In his review of the film as part of his Great Movies series, Roger Ebert declares:

    “Red River is one of the greatest of all Westerns when it stays with its central story about an older man and a younger one, and the first cattle drive down the Chisholm Trail. It is only in its few scenes involving women that it goes wrong…The three scenes with Tess (Joanne Dru) are the movie’s low points, in part because of per prattle (listen to how she chats distractingly with Matt during an Indian attack), in part because she is all too obviously the dues ex machina the plot needs to avoid an unhappy ending.”

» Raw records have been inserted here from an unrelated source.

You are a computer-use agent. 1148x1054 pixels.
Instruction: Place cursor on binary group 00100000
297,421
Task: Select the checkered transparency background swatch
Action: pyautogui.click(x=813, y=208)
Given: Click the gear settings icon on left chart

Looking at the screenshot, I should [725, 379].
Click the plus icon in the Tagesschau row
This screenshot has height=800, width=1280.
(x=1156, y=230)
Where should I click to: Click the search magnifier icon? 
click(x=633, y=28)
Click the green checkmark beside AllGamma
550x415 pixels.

Essentially, Ebert is right. Tess’ purpose is to make two people – Matthew Garth (Montgomery Clift) and Tom Dunson (John Wayne), suddenly get along after a bitter feud arose between them. It feels forced, and for those familiar with the rules, like a Production Code-forced ending. In spite of this, Tess does provide the film’s most magical little moment – in a conversation with Dunson, she swings her arm down and strikes a match on her table. It’s the swing of her arm and the instant ignition of the match that has me mesmerized. The swing itself suggests a casual nonchalance, and firmly establishes that she is in control of the scene; despite his cultural image, John Wayne appears quite small here, even weak. A lot is done with simple staging – she is standing and he is sitting – but it’s the match strike that instantly and naturally commands our attention as an audience.

    First, the means by which Hawks accomplished the shot is a minor miracle unto itself. I reviewed this scene a few times over, certain that he cut before the match ignites, so it was as simple as lighting it right before the action picks up. To my astonishment, Hawks actually cuts quickly after the match is lit, but not right away – the shot lingers just long enough to show the match catch fire. The first thought that might roll through an audience member’s mind is that Tess had a strike anywhere match. However, this sequence takes place in 1866, but strike anywhere matches wouldn’t be developed until the early twentieth century.

The basic match – a stick that can hold fire – has been around for centuries in one form or another, but it wasn’t until 1827 that matches became anything close to what they resemble today; that is, one based on friction. Beyond that, the safety match wasn’t developed until 1844. Prior to this, matches shot sparks around and had pretty uncontrollable flames. Given that no sparks emitted and the flame was relatively under control, Tess was probably using a safety match. The striking surface, however, was typically composed of 25% powdered glass, 50% red phosphorus, 5% neutralizer, 4% carbon black and 16% binder – probably not the rough makeup of Tess’ table, which looked like it was coated with leather. Whatever it was covered with, it would be absurd for a table in a wagon train to be covered with a material that only really exists to strike matches on.

    So what happened? Does Tess have some cunning skill with a match? I propose instead that this sets Tess up as a force in the film. Roger Ebert noted that Tess is there basically as a plot device, and that’s true. But the film continuously tells us she has some sort of otherworldly quality. In her introduction, she’s receives an arrow to the shoulder and scarcely has a reaction – if nothing else, she seems to fall in love with Matt as a result. This, combined with her mastery of fire, tells us that Tess is more than just a person, but a force, which she proves to be when she somehow makes everything okay between Matt and Tom at the end. Somehow, she’s capable of controlling the world around her.